# 2011 July fishing comp: WINNERS ANNOUNCED



## Squidder (Sep 2, 2005)

Welcome everyone to the seventh of this year's monthly online fishing competitions. We are well into winter, but snapper, trout, ferocious hairtail and many other species are on offer for those willing to don the thermals and chance their arm. As always, three random prizes are up for grabs courtesy of our generous sponsor Sailing Scene - all entries (even tales of woe) are eligible for one of these random prizes - if you go fishing during the comp period you'd be mad not to enter!

The July comp will run from *Saturday July 2nd to Sunday July 17th*. Please post all entries in this thread.

Full entry details and competition rules for this year can be found here:
viewtopic.php?f=24&t=44985

Please include the following details when entering:

Name of Angler:
Date Caught:
State and Location Fish Caught In:
Type and Size/Weight of Fish:
Tackle/Line/Lure Used:
Conditions (optional):
Other Comments (optional):

Please include a photo of your catch against a ruler, brag mat, or similar.

Any questions, please shoot me a PM.

Good luck and stay warm!


----------



## bruus (Aug 27, 2010)

Name of Angler: Bruus
Date Caught: 07/07/2011
State and Location Fish Caught In: QLD, Pine River
Type and Size/Weight of Fish: Tailor 42cm
Tackle/Line/Lure Used: Berkley dropshot 1-3kg rod, 6lb braid, 6lb leader. Caught on a RMG scorpion 52
Conditions (optional): Windy, choppy and generally crappy
Other Comments (optional): This was my first tailor, its awesome getting something new.


----------



## Marty75 (Oct 23, 2007)

* [Provided material]:
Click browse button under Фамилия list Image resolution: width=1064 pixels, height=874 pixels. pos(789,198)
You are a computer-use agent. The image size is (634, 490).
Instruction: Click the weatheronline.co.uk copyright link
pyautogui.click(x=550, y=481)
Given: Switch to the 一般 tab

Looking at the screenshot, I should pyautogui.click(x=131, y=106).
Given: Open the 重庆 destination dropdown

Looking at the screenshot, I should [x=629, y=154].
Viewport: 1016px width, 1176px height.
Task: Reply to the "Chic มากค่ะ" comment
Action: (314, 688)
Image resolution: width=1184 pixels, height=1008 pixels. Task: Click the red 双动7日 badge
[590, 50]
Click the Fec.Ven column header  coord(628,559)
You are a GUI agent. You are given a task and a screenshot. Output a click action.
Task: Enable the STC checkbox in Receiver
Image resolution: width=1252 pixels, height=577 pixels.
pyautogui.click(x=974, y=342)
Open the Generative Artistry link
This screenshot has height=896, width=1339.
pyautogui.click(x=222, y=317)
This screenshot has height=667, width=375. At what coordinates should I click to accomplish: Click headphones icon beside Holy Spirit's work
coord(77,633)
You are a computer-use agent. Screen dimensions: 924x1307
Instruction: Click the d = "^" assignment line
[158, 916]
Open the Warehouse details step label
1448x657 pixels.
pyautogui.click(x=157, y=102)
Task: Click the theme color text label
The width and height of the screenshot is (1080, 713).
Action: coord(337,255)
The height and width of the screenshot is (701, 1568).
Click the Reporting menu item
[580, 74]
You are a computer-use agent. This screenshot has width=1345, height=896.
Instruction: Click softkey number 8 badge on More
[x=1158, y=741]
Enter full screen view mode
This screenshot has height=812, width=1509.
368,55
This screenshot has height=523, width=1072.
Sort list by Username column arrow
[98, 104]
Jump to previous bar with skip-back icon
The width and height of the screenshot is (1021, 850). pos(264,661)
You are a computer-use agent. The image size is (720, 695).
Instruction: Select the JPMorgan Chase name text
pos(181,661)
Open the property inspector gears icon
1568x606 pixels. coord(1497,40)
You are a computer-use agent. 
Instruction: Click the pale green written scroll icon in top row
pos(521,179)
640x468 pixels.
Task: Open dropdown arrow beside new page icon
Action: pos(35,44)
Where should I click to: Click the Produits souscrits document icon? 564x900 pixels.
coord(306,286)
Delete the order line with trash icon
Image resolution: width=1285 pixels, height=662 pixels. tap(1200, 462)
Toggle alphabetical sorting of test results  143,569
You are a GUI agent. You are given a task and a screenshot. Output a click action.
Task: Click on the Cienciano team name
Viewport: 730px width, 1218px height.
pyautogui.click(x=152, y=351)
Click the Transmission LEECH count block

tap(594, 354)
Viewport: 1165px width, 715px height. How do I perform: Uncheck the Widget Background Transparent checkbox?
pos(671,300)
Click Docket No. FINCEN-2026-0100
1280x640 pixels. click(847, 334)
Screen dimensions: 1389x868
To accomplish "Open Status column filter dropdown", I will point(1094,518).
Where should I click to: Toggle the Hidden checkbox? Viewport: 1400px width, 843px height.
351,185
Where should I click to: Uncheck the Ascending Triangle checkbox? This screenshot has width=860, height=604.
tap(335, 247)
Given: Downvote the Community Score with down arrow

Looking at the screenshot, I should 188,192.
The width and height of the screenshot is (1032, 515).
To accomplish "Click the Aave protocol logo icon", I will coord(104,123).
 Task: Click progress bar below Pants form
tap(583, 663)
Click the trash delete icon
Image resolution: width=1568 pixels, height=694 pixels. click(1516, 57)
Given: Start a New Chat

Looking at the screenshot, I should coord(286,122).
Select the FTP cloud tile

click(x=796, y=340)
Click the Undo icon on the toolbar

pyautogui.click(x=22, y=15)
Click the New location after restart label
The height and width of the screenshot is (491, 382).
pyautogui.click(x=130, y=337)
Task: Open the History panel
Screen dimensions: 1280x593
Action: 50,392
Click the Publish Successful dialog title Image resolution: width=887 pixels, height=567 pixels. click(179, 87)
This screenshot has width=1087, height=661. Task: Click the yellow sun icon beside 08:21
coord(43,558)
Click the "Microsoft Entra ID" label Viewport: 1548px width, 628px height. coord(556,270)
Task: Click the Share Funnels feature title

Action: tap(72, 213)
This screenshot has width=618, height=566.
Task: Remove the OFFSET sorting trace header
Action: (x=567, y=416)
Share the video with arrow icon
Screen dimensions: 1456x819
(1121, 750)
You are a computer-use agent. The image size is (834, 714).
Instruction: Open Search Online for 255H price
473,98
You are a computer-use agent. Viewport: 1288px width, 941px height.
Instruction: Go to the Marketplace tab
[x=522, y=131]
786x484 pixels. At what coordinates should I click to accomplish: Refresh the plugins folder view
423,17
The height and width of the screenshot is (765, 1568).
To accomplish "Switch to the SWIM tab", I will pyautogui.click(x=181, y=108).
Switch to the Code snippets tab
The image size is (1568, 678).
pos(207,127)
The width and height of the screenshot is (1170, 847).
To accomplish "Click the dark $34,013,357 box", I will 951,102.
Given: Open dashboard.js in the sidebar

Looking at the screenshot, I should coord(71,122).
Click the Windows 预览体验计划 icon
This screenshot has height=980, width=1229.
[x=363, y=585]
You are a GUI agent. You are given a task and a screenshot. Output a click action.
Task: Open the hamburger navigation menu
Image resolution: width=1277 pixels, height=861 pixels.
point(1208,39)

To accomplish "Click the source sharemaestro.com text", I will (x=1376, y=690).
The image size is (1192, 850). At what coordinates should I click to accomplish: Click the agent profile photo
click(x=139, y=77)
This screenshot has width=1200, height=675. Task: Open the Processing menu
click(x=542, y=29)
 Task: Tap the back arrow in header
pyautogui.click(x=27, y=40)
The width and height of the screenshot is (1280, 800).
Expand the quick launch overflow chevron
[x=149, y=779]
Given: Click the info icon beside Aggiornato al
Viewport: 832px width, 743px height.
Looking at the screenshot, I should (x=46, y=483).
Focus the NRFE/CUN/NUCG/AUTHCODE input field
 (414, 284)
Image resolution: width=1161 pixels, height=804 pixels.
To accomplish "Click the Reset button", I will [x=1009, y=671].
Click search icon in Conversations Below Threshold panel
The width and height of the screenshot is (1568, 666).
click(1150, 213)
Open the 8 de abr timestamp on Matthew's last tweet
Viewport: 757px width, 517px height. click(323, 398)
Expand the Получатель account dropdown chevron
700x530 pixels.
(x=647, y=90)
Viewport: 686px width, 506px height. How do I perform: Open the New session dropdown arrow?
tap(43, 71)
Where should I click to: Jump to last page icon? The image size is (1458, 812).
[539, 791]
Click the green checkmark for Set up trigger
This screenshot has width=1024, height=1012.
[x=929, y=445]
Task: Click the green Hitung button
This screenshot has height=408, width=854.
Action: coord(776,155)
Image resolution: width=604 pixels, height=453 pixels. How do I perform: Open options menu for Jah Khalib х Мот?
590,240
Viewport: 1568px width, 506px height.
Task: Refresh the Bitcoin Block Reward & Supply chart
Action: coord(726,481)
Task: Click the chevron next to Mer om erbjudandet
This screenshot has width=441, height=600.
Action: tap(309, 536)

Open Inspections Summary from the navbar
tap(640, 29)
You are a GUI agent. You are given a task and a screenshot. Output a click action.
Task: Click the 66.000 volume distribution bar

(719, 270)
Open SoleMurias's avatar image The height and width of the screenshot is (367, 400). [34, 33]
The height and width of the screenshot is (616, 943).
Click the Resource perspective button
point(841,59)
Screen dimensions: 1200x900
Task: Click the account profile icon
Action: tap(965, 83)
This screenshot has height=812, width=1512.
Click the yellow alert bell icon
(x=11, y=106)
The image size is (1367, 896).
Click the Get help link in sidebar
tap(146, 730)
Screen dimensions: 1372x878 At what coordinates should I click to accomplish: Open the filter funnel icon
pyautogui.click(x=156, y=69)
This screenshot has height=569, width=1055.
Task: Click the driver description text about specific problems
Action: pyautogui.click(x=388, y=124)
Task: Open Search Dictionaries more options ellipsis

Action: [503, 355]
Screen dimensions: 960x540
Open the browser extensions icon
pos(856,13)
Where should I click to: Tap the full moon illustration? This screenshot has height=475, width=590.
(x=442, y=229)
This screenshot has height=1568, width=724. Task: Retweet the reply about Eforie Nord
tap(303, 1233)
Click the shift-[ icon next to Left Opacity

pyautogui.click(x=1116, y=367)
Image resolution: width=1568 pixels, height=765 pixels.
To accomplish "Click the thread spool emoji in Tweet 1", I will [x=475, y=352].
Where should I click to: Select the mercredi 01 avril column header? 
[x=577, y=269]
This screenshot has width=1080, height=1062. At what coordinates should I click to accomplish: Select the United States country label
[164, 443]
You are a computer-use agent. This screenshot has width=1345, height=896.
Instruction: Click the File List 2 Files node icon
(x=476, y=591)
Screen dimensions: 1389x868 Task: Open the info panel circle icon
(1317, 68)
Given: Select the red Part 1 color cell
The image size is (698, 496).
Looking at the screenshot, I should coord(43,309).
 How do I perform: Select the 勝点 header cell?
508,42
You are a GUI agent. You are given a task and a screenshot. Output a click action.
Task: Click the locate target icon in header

* [Work to do]:
**A)** Answer these from the fishing competition thread:
(i) On what dates does the July competition run?
(ii) Which sponsor provides the random prizes?
(iii) What fish did Bruus catch, and in which river?
**B)** Carry on the fishing competition thread from the point where it stops.
The items have no connection to the fishing competition thread.

* [Responses to the tasks]:
**A)**
(i) Saturday July 2nd to Sunday July 17th
(ii) Sailing Scene
(iii) A 42cm tailor, in the Pine River

**B)**
Name of Angler: Marty75
Date Caught:2/7/11
State and Location Fish Caught In:NSW, Waratah Bay
Type and Size/Weight of Fish: Hairtail 80cm + tail
Tackle/Line/Lure Used: Baitrunner 4500, 30lb braid, 40lb leader (Overkill for hairies), ganged hooks, pilchard, chemical light stick above bait
Conditions (optional): Dark and cold  
Other Comments (optional): Trip report here http://www.akff.net/forum/viewtopic.php?f=17&t=48796


----------



## rob316 (Oct 2, 2007)

Name of Angler: rob316
Date Caught: 13 july 2011
State and Location Fish Caught In: Qld Wellington Point
Type and Size/Weight of Fish: snapper 43cm
Tackle/Line/Lure Used: 4lb braid 6lb leader on a 1500 reel matched to a 2-4 kg dropshot rod using 5 inch gulp sardines on a squidgy 2 0 hook 2 gram
Conditions (optional): 8knots n/w winds , pretty glassy and clear skies 
Other Comments plenty caught lately , plenty of photo ops missed or forgotten....


----------



## Squidder (Sep 2, 2005)

Nice fish so far gentlemen and thanks for your entries. 

Just a reminder for everyone that the July comp is STILL ON and any fish caught from a kayak between July 2nd and this Sunday July 17th are eligible. 8)


----------



## Squidder (Sep 2, 2005)

Today is the last chance to nab yourself an entry for the July comp peeps 8)


----------



## MrX (Feb 7, 2008)

Name of Angler: MrX
Date Caught: 17 July
State and Location Fish Caught In: NSW
Type and Size/Weight of Fish: Snapper, 67cm
Tackle/Line/Lure Used: 15lb, soft plastic
Conditions (optional): Snapper soup
Other Comments (optional): Had to c&r a bigger one...
http://www.akff.net/forum/viewtopic.php?f=17&t=49030


----------



## solatree (May 30, 2008)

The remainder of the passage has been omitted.